A commander from the Islamic Revolutionary Guard Corps declared that Tehran would retaliate against what it described as ongoing military operations targeting its territory. The warning stated that if Iran’s “main centres” were attacked, the country would respond by hitting “all economic centres in the region,” a threat widely interpreted as encompassing commercial hubs across the Gulf.
The statement comes as the conflict between Iran, Israel and allied forces intensifies following a wave of coordinated strikes on Iranian military infrastructure. Those attacks triggered retaliatory missile and drone launches by Tehran and its allies, expanding the theatre of hostilities across multiple Middle Eastern states and pushing markets into volatility.
Iranian officials have framed the threat as part of a broader deterrence strategy aimed at raising the cost of continued military pressure. Analysts say the language signals a shift from targeting strictly military installations toward economic infrastructure, a move that could threaten energy terminals, financial districts, ports and aviation hubs that underpin the Gulf’s role in global commerce.
Strategists say the warning carries particular weight because of the concentration of financial and logistical infrastructure in the Gulf. Cities such as Dubai and Abu Dhabi function as regional gateways for banking, aviation and trade, while ports including Jebel Ali handle vast volumes of container traffic and energy shipments.
Iran has already demonstrated its willingness to extend retaliation beyond its borders.
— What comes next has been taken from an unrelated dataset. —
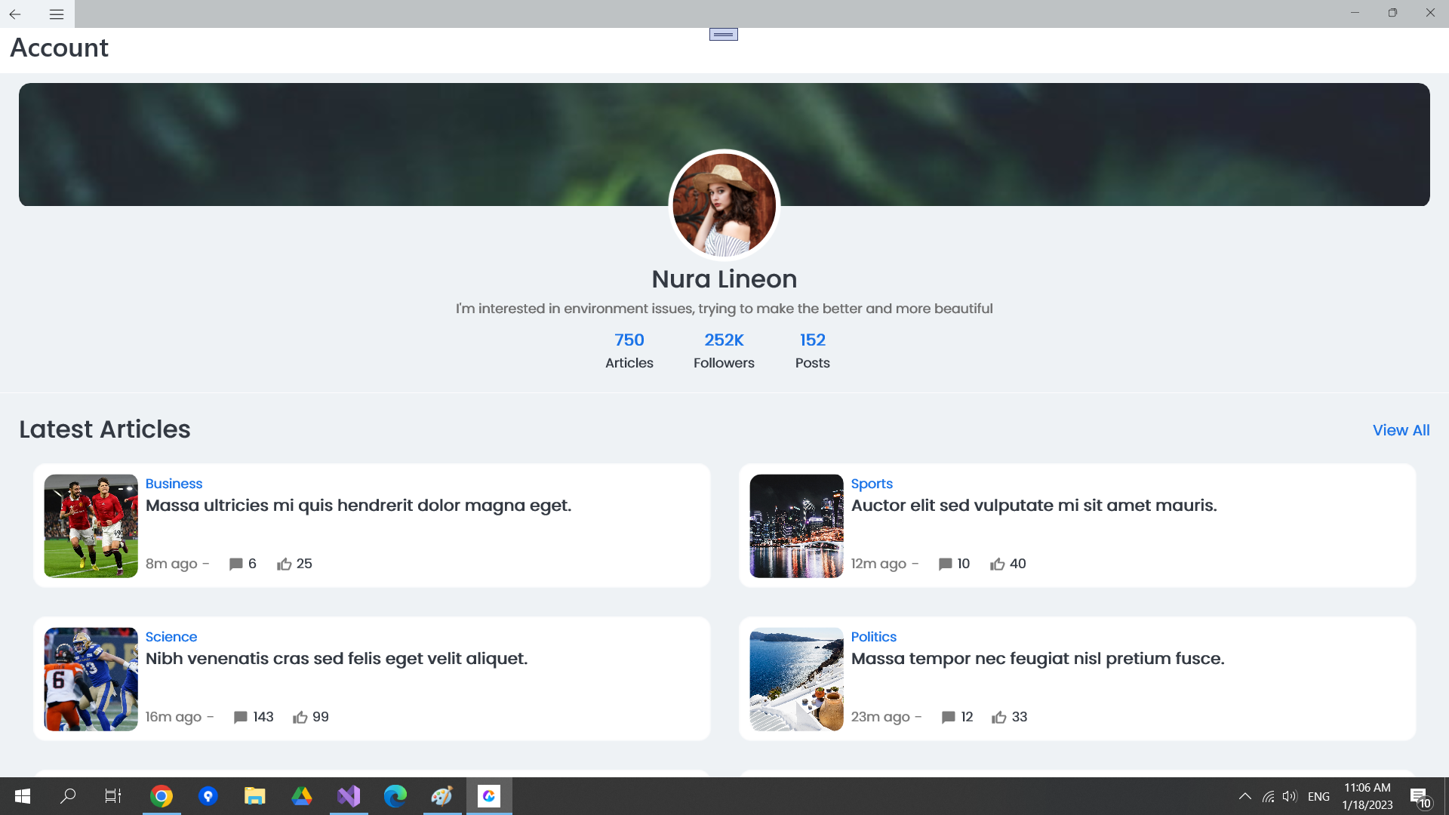Open Visual Studio from taskbar

[x=349, y=796]
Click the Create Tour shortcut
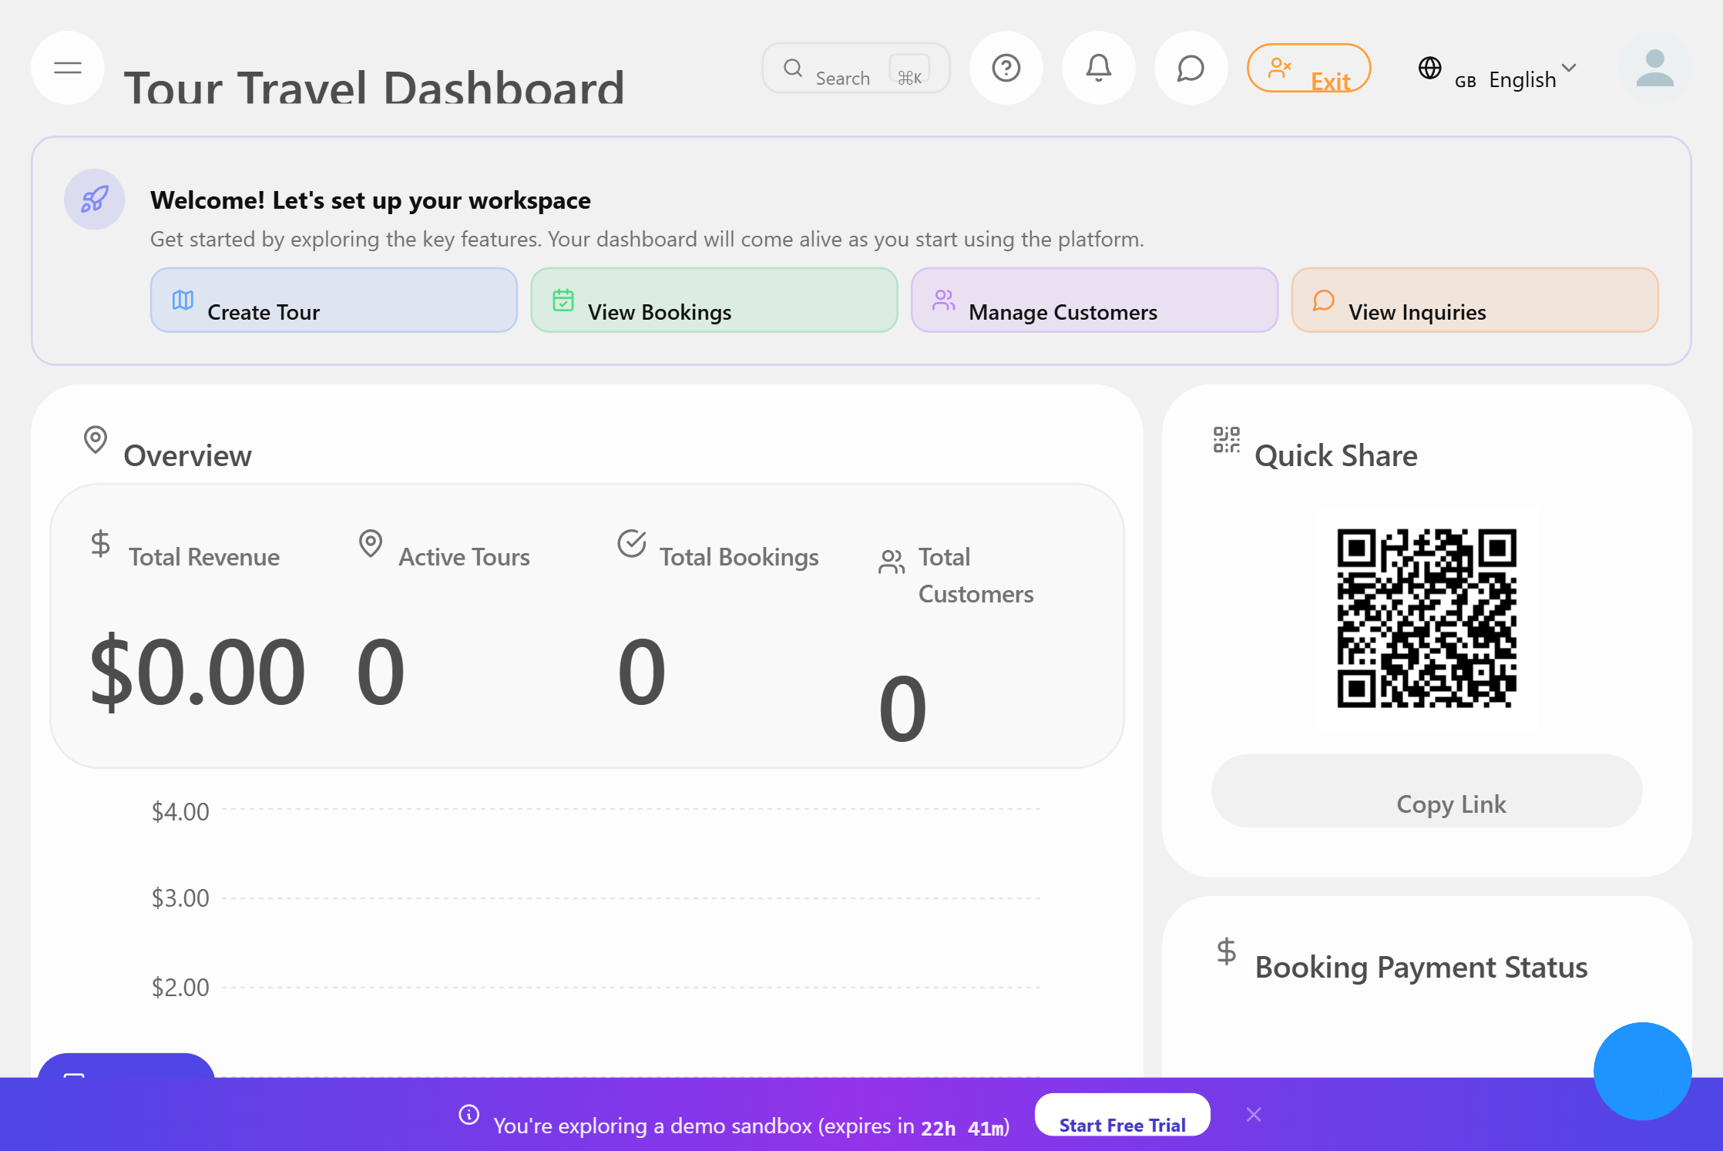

Missile and drone strikes have been reported across several Gulf states during the confrontation, with interceptions occurring over Saudi Arabia and other territories. Debris from intercepted projectiles has damaged property in parts of the United Arab Emirates, including areas near key commercial districts.
The escalation followed joint strikes by the United States and Israel aimed at degrading Iran’s military and nuclear capabilities. Washington and Tel Aviv have framed the operations as necessary to curb Tehran’s regional influence and missile programme, while Iranian leaders describe them as acts of aggression designed to weaken the state.
Military analysts warn that targeting economic infrastructure would represent a major turning point in the conflict. Gulf financial centres have long promoted themselves as safe havens for global capital and logistics, insulated from the region’s political turbulence. A sustained threat to those hubs could rattle investor confidence and disrupt trade flows through one of the world’s most critical economic corridors.
The strategic importance of the Strait of Hormuz adds another layer of risk. The narrow waterway handles a significant share of the world’s seaborne oil shipments and serves as the primary export route for energy producers across the Gulf. Any escalation that threatens shipping lanes could push energy prices higher and reverberate through global markets.
Oil prices have already shown sharp swings as hostilities intensified. Traders have reacted to the possibility of disruptions to supply routes, particularly if Iran attempts to leverage its geographical position near the Strait of Hormuz or if military operations spill into surrounding waters.
Financial markets across the Gulf have also reacted nervously. Equity indices in several regional exchanges have fallen amid the uncertainty, while authorities in some markets briefly halted trading to stabilise conditions as tensions rose.
Beyond financial repercussions, aviation and maritime industries face growing operational challenges. Airlines have rerouted flights to avoid contested airspace across the Middle East, adding time and cost to international travel. Shipping companies have also begun reassessing risk levels for vessels transiting the Gulf.
Diplomatic efforts to contain the crisis remain uncertain. Regional governments have called for restraint while seeking to protect their economic infrastructure and maintain stability. Gulf states have strengthened air defences and heightened security around strategic installations, including ports, oil facilities and financial districts.
Security specialists note that Iran’s rhetoric appears designed to exploit the region’s economic interdependence. By threatening commercial hubs rather than purely military assets, Tehran may be attempting to apply pressure not only on its adversaries but also on neighbouring states that host Western forces or provide logistical support.
The possibility that commercial centres could become targets has also prompted discussions among policymakers about contingency planning for global trade networks. Economists warn that even limited strikes on major logistics or financial nodes could ripple across international supply chains, affecting commodities, energy markets and financial flows.